In the data below, find the line containing "Image resolution: width=688"; transcribe it and each line after it exactly, through the last, skipping pictures.

[Opening Extracted data section]

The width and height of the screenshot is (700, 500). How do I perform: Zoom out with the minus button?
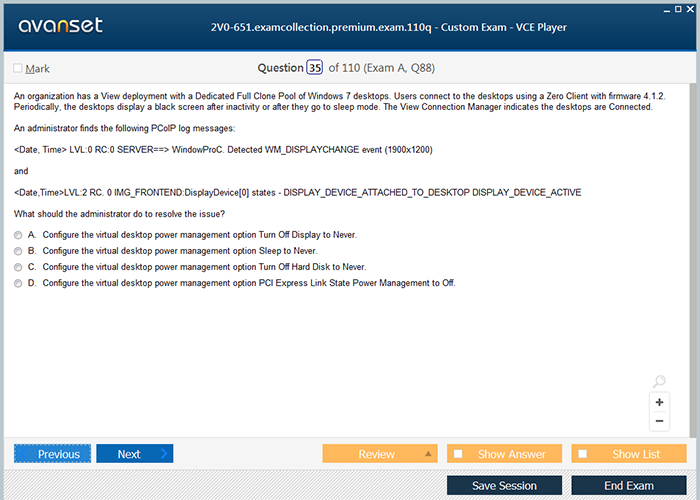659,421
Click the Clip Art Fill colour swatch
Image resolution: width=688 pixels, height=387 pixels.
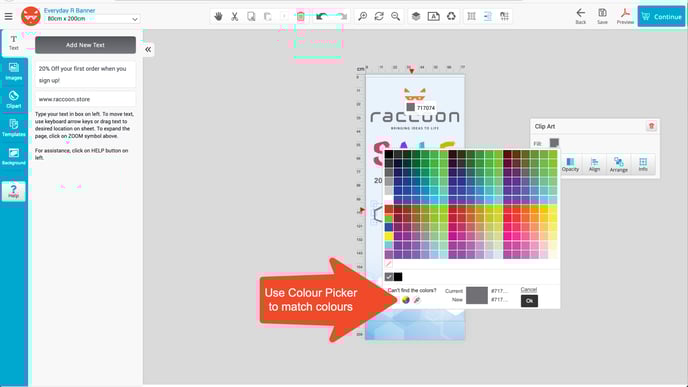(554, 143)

[Closing Extracted data section]

-- Result --
Image resolution: width=688 pixels, height=387 pixels.
(554, 143)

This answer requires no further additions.